Maybe trying to stick to a book to-read list is a stupid thing. You put things on it when they appeal to you, but you soon build up a 70-book backlog and the next one up is always the book you wanted to read eight months ago.  I can rearrange the list, I guess, but then I suspect I'll simply keep moving books to the end and building up a larger and larger list.

But this book survived at least three "culls" and I still didn't like it.  A lot of it was about the family of the author, not the author herself, and sometimes it was so journalistic that it fell flat.  Example:
The afternoon before I leave [for summer camp], my mother packs my lunch in a brown paper bag as directed by the camp's ten-point list of instructions. She wants to make me the usual water-packed tuna with mayonnaise on untoasted diet white that she sends me to school with almost every day; I want Underwood Deviled Ham.

"Where did you hear of such a thing?" Gaga asks, looking up from her ironing. [Gaga is her grandmother]

"On television," I say.

"You don't even know what deviled ham is," my mother says, sighing.

"Neither do you," Gaga answers her, folding my camp shorts. "Come to think of it," she murmurs, "neither do I."
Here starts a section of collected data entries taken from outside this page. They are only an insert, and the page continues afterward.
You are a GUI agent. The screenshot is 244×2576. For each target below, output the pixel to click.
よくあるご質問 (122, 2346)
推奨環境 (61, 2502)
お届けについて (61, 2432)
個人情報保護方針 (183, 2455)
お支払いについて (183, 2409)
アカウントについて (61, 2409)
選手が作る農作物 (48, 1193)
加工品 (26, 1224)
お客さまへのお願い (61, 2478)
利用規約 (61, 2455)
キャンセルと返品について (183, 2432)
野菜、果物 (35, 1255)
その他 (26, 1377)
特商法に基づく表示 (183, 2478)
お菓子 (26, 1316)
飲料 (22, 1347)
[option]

But because no Jewish mother or grandmother has ever said no to a food request made by her child, Gaga shuts off the iron, grabs her purse, and marches down Austin Street to the Associated grocery store. She returns ten minutes later, with a kosher pumpernickel raisin loaf and a single paper-wrapped can of Underwood Deviled ham.
[Then her mother makes the sandwich with the entire can of ham and wraps it in tinfoil."
It sits in the fridge overnight where the meat congeals into salty, porky spackle. At lunchtime, Elissa daintily eats the ham while her friend eats peanut butter and jelly.]
I pat the corners of my mouth with my napkin, roll up my bag, and am instantly and violently ill.
Possibly Ms. Altman was taught to show a story, not tell it. And that's what she did, with clarity and detail. But I failed to connect--I was just watching and never feeling.  I can imagine other people loving it; I did not.